Mr Leonard, the national director for fire and emergency management, said local authorities and response agencies have been preparing for the storm over the weekend.

Storm graphic
(PA Graphics)

He advised people to stay away from coastal areas as conditions will be “extremely hazardous”.

He also warned: “People are advised to keep track of the Met Eireann weather forecast because those counties in red, orange could change at short notice.”

Mr Leonard said people should expect lengthy delays across public transport and delays at ports and airports.

He added: “Employers are asked to have some flexibility in relation to employees who have to travel to work tomorrow and if working from home is an option, that will be the preferred option for people tomorrow in the counties affected.”

Mr Leonard said road users should be aware of the “very hazardous and difficult conditions” on Monday.

He said there will be a substantial number of downed trees and other debris during the “serious winter storm with some dangerous features”.

“A very important message in relation to keeping your phone charged.
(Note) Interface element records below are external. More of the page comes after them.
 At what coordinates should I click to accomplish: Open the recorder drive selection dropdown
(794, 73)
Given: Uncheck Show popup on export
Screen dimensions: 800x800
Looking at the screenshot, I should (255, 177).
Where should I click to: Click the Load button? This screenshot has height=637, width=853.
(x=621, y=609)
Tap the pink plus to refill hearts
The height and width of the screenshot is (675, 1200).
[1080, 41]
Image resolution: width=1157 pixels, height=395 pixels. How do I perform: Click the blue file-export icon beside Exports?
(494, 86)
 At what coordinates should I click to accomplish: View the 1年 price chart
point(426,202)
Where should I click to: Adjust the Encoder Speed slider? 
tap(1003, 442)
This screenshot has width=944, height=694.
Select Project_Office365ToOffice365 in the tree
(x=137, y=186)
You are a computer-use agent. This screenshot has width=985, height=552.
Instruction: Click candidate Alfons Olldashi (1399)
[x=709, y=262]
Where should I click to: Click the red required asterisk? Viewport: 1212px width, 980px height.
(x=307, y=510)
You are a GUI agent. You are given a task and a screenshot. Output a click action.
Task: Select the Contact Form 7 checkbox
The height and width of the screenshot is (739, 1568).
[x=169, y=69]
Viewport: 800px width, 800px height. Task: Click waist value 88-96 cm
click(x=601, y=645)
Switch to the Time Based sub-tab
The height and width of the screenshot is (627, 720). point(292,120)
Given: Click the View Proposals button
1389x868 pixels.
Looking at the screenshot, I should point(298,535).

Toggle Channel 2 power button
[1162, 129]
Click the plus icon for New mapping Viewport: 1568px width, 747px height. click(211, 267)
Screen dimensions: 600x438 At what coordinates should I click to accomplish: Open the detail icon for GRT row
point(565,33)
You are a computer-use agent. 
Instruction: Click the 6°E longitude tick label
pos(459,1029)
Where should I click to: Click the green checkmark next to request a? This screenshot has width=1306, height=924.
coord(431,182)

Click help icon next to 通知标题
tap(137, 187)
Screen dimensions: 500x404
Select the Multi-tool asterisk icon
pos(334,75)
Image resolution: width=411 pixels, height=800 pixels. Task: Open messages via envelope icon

There’s going to be extensive electricity outages tomorrow, and your mobile phone is your link to the emergency services.”

Met Eireann’s head forecaster said gusts of up 130 kilometres per hour (80 miles per hour) are expected in the red areas.

“We can expect some disruption with travel, some infrastructural issues such as power cables coming down.”

Asked about issuing red wind warnings 12 hours before they are due to come into effect, Eoin Sherlock said the current system is “very chaotic” and very difficult to predict.

“We did give people a heads up yesterday, there was an advisory.”

Mr Sherlock said the agency could not rule out further counties being put under a red weather warning for Storm Debi.

However, he said: “We’re hopefully confident enough now that we’ve reached what we will be issuing.”

Flooded roads
Storm Babet left roads under water in parts of Ireland last month (PA)

Various marine advisories also apply to coastal waters, including a red warning for westerly winds reaching violent storm force 11 between 2am and 5am from Valentia to Loop Head to Slyne Head.

The UK Met Office has issued a yellow wind and rain warning for all of Northern Ireland on Monday.

It said heavy rain and strong winds may bring disruption and flooding to parts of the region.

It advised people to be aware that homes and businesses could be flooded and there could be disruption to bus, rail and air travel.

The agency also warned that fast-flowing or deep floodwater and flying debris could cause a danger to life

Power cuts are also possible.

The warning comes into effect at 3am on Monday and applies until 2pm.